Raspberry White Chocolate Bars Recipe

A co-worker's mother gave me this gem of a recipe a few years back. I can never decide what's more appealing—the attractive look of the bars or their incredible aroma while they're baking! Everyone who tries these asks for the recipe. —Mimi Priesman Pace, Florida
TOTAL TIME: Prep: 20 min. Bake: 45 min. YIELD:24 servings


  • 1/2 cup butter, cubed
  • 1 package (10 to 12 ounces) white baking chips, divided
  • 2 large eggs
  • 1/2 cup sugar
  • 1 teaspoon almond extract
  • 1 cup all-purpose flour
  • 1/2 teaspoon salt
  • 1/2 cup seedless raspberry jam
  • 1/4 cup sliced almonds


  • 1. In a small saucepan, melt butter. Remove from the heat; add 1 cup chips (do not stir). In a small bowl, beat eggs until foamy; gradually add sugar.
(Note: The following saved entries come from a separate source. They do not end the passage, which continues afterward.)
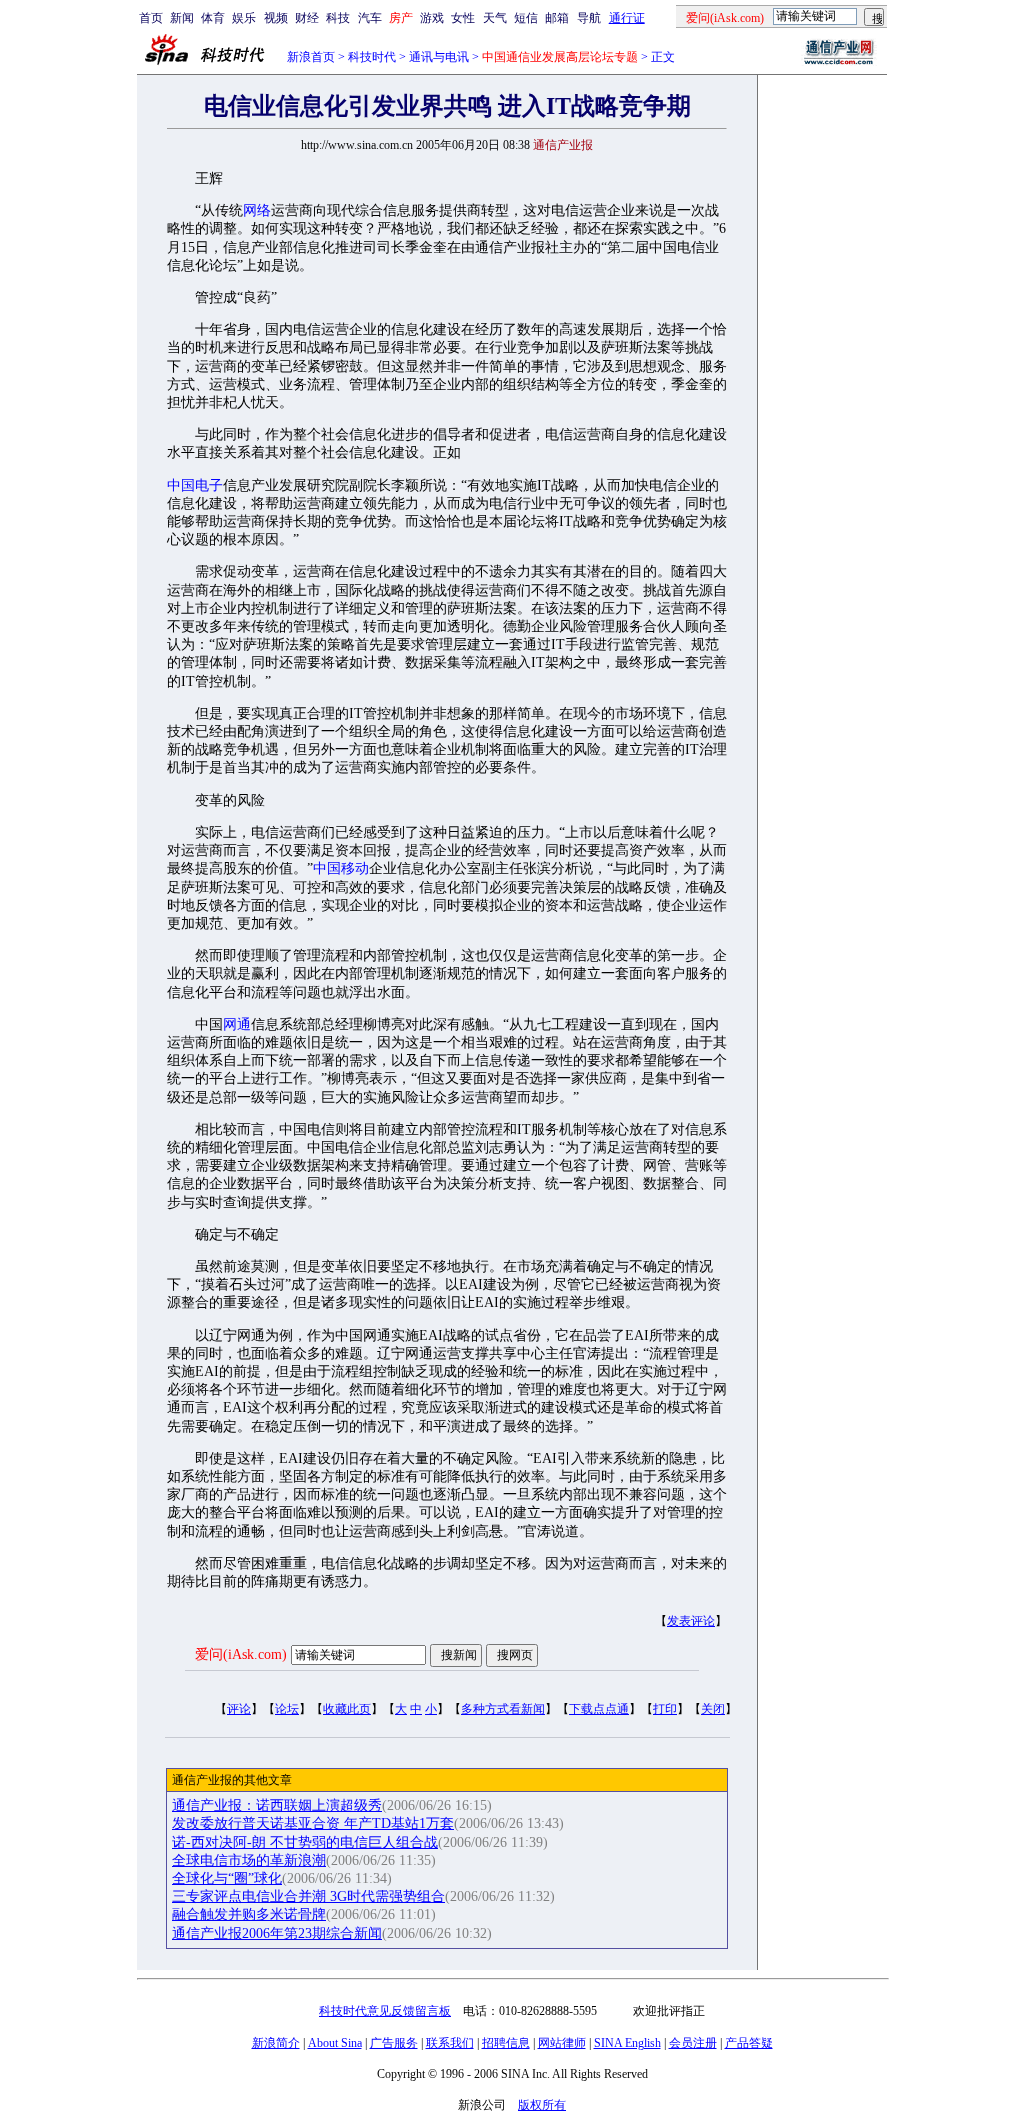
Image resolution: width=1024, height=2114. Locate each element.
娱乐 (244, 18)
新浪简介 (276, 2043)
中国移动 (341, 868)
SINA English (627, 2043)
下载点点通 (599, 1709)
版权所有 (542, 2105)
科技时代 (372, 57)
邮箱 (557, 18)
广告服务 (394, 2043)
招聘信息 (506, 2043)
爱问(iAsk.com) (241, 1654)
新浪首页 (311, 57)
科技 (338, 18)
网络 (257, 210)
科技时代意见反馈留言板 (385, 2011)
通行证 (627, 18)
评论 (239, 1709)
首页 (151, 18)
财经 (307, 18)
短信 (526, 18)
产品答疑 (749, 2043)
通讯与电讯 (439, 57)
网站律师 (562, 2043)
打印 (665, 1709)
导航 (589, 18)
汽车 (370, 18)
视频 (276, 18)
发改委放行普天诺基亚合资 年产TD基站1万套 (313, 1823)
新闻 (182, 18)
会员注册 (693, 2043)
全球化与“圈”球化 (227, 1878)
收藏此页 (347, 1709)
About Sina (335, 2043)
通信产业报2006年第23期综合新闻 (277, 1933)
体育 (213, 18)
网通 (237, 1024)
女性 (463, 18)
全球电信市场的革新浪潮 (249, 1860)
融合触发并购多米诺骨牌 (249, 1914)
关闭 (713, 1709)
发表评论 (691, 1621)
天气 (495, 18)
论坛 (287, 1709)
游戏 (432, 18)
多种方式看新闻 (503, 1709)
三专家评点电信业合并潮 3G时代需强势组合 (308, 1896)
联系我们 (450, 2043)
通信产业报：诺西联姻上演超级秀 (277, 1805)
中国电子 (195, 485)
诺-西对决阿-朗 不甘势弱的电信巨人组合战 (305, 1842)
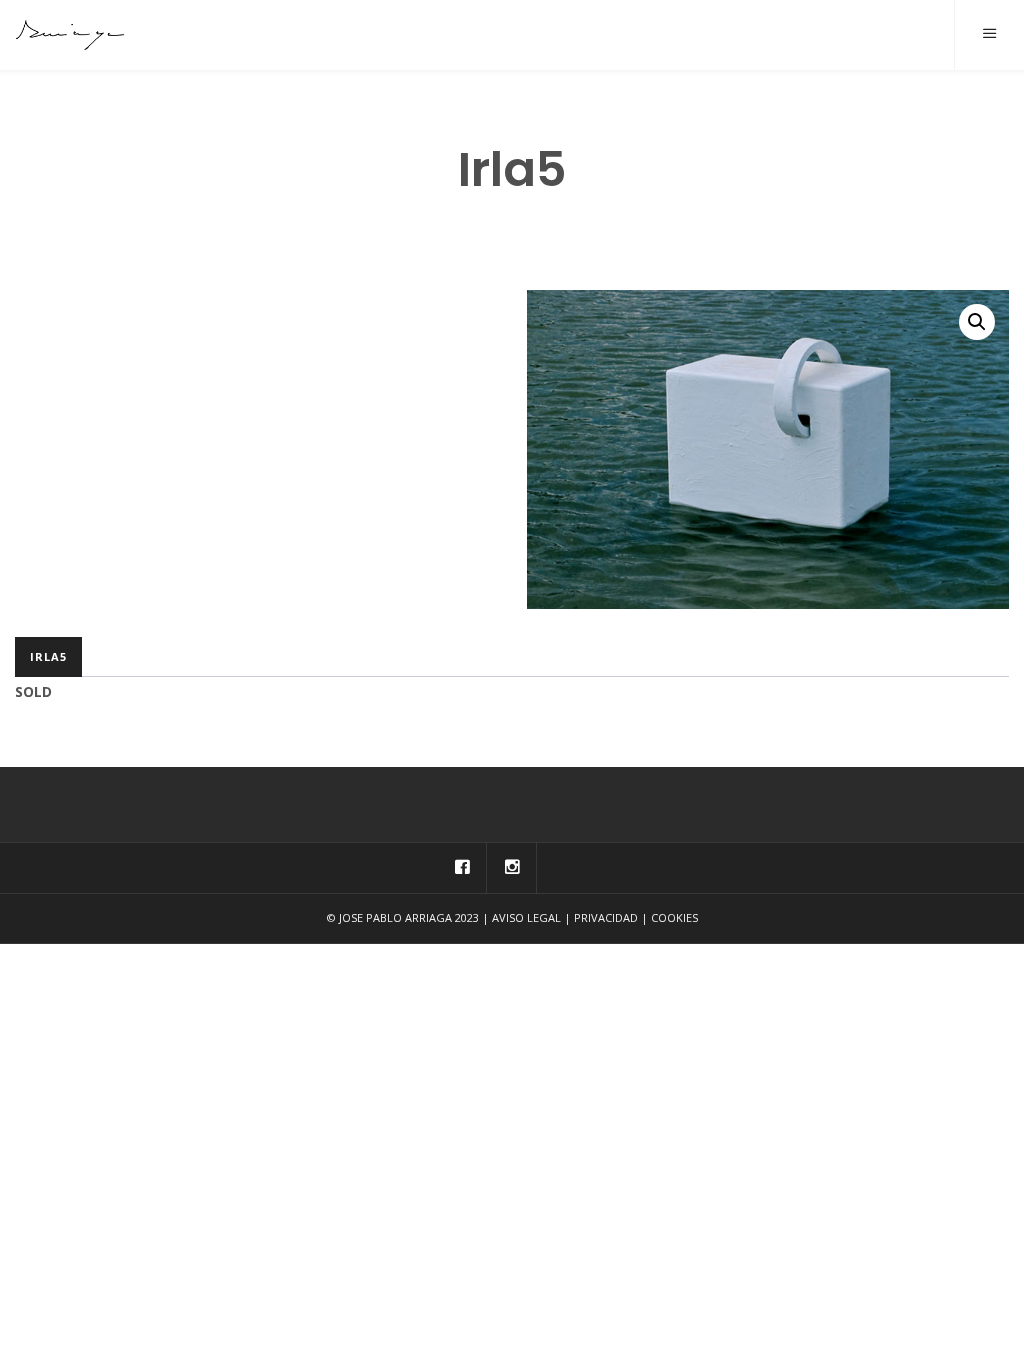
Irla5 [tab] (48, 656)
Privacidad (606, 917)
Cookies (674, 917)
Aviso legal (526, 917)
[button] (977, 322)
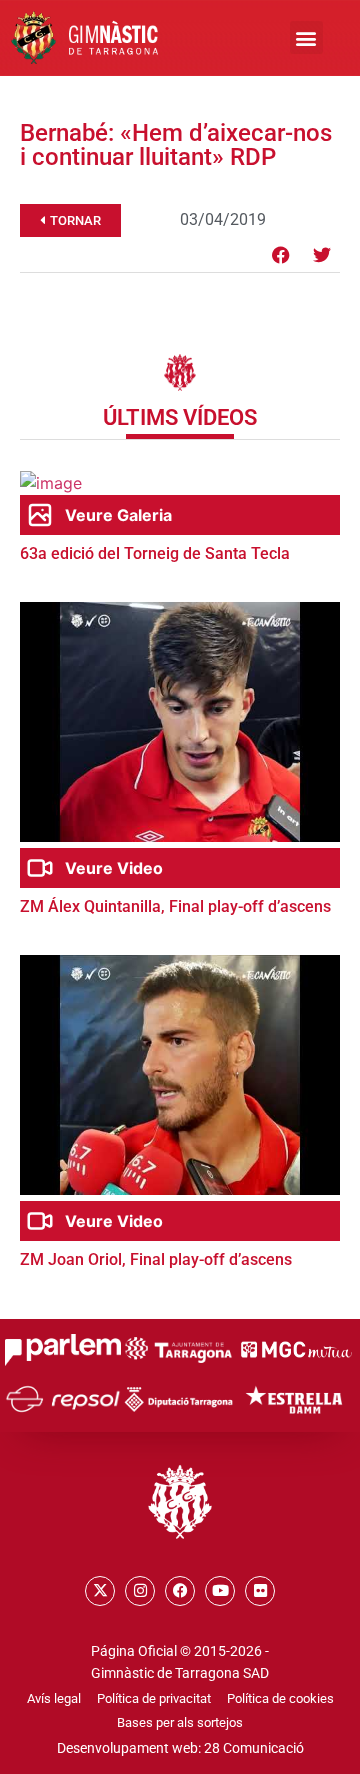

Stir in chip mixture and almond extract. Combine flour and salt; gradually add to egg mixture just until combined.
  • 2. Spread half of the batter into a greased 9-in. square baking pan. Bake at 325° for 15-20 minutes or until golden brown.
  • 3. In a small saucepan, melt jam over low heat; spread over warm crust. Stir remaining chips into the remaining batter; drop by spoonfuls over the jam layer. Sprinkle with almonds.
  • 4. Bake 30-35 minutes longer or until a toothpick inserted near the center comes out clean. Cool on a wire rack. Cut into bars. Yield: 2 dozen.

Nutritional Facts

1 each: 162 calories, 9g fat (5g saturated fat), 30mg cholesterol, 104mg sodium, 20g carbohydrate (8g sugars, 0 fiber), 2g protein.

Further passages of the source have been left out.